Selected excerpt:
# Fueling up your Diesel



## texastkikker (Dec 24, 2008)

How many of you shut off your diesel when fueling up? Just a wondering. I never did on my '01 6.6 Duramax or my '08 6.4 Power Stroke. Just bought a '16 6.7 Power Stroke.


----------



## sotexhookset (Jun 4, 2011)

Have had a few over the years and never have turned any of them off when fueling up. Still don't in my 6.7 or even my wife's suburban if I'm driving it. I've got a dumb obsession about not wearing out starters that I know is pretty much a wives tale. Lol


----------



## Poon Chaser (Aug 22, 2006)

I rarely turn it off anymore. 

Sent from my SAMSUNG-SM-G900A using Tapatalk


----------



## goodwood (Mar 30, 2009)

I turn mine off. I have no reason to keep running. 

Why do you guys keep it on?

Supplied material:

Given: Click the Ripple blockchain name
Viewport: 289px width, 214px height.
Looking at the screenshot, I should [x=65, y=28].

---

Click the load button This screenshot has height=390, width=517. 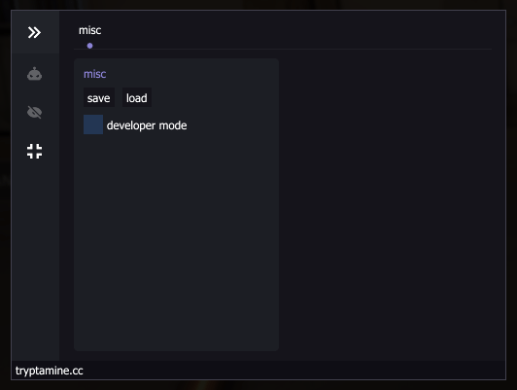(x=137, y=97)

---

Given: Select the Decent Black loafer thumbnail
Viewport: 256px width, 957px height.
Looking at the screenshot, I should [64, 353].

Directions:
Transcribe the forum thread about shutting off a diesel while fueling, word for word from its title through the last post.

Correct response:
# Fueling up your Diesel



## texastkikker (Dec 24, 2008)

How many of you shut off your diesel when fueling up? Just a wondering. I never did on my '01 6.6 Duramax or my '08 6.4 Power Stroke. Just bought a '16 6.7 Power Stroke.


----------



## sotexhookset (Jun 4, 2011)

Have had a few over the years and never have turned any of them off when fueling up. Still don't in my 6.7 or even my wife's suburban if I'm driving it. I've got a dumb obsession about not wearing out starters that I know is pretty much a wives tale. Lol


----------



## Poon Chaser (Aug 22, 2006)

I rarely turn it off anymore. 

Sent from my SAMSUNG-SM-G900A using Tapatalk


----------



## goodwood (Mar 30, 2009)

I turn mine off. I have no reason to keep running. 

Why do you guys keep it on?